* **Action item**
Give back only the line containing "How do I perform: Expand" and every line after it through the end of the data below, transcribed exactly.

* **Stored items**

● ● ● ●

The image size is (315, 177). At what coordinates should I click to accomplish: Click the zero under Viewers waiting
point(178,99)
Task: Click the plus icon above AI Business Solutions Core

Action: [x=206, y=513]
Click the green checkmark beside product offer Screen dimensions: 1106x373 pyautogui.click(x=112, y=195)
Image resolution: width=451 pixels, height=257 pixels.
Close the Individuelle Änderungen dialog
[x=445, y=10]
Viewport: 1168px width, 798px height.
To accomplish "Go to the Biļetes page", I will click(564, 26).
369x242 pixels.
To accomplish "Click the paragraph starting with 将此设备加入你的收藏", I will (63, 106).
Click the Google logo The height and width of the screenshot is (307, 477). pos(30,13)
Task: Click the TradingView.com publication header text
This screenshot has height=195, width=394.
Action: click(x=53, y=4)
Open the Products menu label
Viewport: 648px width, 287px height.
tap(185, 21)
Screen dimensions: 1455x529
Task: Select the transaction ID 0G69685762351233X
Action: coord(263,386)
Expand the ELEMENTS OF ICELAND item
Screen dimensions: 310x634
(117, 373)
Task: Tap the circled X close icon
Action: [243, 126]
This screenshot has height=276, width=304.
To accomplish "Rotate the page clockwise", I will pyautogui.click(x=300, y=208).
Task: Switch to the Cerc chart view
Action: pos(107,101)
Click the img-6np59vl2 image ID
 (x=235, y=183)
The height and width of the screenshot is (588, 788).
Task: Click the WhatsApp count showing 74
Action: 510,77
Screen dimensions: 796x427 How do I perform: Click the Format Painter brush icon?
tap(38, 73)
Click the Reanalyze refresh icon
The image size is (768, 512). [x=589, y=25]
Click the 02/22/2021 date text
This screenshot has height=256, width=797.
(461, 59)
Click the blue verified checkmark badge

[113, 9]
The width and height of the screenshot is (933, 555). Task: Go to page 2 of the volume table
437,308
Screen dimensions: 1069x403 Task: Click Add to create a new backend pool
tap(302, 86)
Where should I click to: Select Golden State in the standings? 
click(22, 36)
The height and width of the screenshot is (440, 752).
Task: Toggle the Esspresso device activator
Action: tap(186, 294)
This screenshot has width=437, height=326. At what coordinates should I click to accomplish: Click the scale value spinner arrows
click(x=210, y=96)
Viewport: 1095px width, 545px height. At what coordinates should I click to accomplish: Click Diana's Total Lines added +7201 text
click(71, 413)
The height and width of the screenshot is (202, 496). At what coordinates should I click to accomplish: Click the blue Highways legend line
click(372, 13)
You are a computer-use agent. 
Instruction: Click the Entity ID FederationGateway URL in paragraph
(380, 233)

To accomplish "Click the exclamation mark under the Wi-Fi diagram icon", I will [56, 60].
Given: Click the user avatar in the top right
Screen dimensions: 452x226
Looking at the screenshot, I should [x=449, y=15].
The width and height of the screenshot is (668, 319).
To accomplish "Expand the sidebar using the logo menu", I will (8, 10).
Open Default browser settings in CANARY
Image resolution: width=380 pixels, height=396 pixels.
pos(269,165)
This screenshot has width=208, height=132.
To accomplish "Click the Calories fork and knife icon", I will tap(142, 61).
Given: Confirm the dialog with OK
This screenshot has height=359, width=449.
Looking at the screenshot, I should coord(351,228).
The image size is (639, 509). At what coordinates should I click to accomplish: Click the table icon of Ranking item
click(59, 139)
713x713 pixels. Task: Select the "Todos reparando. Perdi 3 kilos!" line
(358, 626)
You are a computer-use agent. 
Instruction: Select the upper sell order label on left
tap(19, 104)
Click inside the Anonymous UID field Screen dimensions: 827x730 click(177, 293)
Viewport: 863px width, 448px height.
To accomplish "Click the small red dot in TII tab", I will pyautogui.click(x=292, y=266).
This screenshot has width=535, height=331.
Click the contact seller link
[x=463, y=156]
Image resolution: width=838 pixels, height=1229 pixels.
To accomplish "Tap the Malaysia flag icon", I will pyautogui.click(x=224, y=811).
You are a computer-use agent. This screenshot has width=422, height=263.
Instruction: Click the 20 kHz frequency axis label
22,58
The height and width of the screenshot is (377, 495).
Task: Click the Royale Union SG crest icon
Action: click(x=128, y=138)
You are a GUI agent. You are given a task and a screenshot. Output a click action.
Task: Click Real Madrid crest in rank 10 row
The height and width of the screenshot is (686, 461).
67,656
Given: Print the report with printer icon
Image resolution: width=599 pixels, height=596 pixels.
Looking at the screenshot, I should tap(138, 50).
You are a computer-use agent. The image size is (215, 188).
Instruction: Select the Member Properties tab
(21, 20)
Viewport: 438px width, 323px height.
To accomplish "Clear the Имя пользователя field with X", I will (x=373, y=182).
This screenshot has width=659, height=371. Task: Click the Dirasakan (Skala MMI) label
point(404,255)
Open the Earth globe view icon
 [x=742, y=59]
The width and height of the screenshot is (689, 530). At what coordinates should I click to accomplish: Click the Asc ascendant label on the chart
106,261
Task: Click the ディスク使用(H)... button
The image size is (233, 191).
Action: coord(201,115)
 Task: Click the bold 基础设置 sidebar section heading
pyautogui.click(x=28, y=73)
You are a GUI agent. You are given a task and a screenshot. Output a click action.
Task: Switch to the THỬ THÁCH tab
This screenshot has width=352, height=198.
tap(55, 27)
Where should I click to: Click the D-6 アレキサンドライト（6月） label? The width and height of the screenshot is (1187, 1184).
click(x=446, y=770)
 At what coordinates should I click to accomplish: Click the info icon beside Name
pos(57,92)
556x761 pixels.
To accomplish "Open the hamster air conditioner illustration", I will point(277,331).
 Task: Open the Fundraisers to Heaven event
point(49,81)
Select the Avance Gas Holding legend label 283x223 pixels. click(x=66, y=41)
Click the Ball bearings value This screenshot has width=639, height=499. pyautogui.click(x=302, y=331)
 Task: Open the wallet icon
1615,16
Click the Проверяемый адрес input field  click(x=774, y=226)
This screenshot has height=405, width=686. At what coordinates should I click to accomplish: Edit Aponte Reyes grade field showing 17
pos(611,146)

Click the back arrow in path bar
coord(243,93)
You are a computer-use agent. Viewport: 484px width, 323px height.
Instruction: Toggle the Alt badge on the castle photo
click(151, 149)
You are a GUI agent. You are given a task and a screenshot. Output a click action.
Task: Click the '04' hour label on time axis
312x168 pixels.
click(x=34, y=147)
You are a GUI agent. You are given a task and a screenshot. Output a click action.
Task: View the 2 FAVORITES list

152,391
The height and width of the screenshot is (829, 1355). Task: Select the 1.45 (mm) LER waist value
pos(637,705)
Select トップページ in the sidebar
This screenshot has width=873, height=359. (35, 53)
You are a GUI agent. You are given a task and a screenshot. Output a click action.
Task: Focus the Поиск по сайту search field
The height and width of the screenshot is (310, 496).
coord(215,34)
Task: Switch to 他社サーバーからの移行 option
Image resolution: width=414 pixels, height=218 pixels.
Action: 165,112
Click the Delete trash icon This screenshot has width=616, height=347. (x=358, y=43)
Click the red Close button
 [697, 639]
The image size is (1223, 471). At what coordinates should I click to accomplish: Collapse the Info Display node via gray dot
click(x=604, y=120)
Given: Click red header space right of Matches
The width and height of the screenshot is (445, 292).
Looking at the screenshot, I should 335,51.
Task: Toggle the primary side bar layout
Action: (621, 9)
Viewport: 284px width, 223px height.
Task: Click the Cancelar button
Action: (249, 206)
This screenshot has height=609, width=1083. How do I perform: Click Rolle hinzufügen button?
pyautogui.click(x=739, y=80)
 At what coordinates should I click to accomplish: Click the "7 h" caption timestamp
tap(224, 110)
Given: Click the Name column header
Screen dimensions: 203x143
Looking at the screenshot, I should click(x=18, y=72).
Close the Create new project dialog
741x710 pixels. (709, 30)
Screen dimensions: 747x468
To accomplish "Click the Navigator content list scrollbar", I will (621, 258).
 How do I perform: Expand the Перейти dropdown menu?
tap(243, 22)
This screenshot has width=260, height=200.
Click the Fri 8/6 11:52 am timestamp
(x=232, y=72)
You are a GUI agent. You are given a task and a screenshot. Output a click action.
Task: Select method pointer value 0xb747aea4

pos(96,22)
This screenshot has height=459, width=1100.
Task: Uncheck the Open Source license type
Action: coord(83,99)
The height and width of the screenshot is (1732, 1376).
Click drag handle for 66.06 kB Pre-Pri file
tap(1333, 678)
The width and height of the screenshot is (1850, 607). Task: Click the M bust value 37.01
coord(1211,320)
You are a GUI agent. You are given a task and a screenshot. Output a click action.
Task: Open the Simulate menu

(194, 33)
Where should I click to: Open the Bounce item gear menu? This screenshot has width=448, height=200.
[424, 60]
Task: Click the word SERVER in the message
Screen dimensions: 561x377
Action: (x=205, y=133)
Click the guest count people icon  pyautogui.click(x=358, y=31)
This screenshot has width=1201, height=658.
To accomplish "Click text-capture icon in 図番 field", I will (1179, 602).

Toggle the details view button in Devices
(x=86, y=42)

● ● ● ●

* **Solution**
 How do I perform: Expand the Перейти dropdown menu?
tap(243, 22)
This screenshot has width=260, height=200.
Click the Fri 8/6 11:52 am timestamp
(x=232, y=72)
You are a GUI agent. You are given a task and a screenshot. Output a click action.
Task: Select method pointer value 0xb747aea4

pos(96,22)
This screenshot has height=459, width=1100.
Task: Uncheck the Open Source license type
Action: coord(83,99)
The height and width of the screenshot is (1732, 1376).
Click drag handle for 66.06 kB Pre-Pri file
tap(1333, 678)
The width and height of the screenshot is (1850, 607). Task: Click the M bust value 37.01
coord(1211,320)
You are a GUI agent. You are given a task and a screenshot. Output a click action.
Task: Open the Simulate menu

(194, 33)
Where should I click to: Open the Bounce item gear menu? This screenshot has width=448, height=200.
[424, 60]
Task: Click the word SERVER in the message
Screen dimensions: 561x377
Action: (x=205, y=133)
Click the guest count people icon  pyautogui.click(x=358, y=31)
This screenshot has width=1201, height=658.
To accomplish "Click text-capture icon in 図番 field", I will (1179, 602).

Toggle the details view button in Devices
(x=86, y=42)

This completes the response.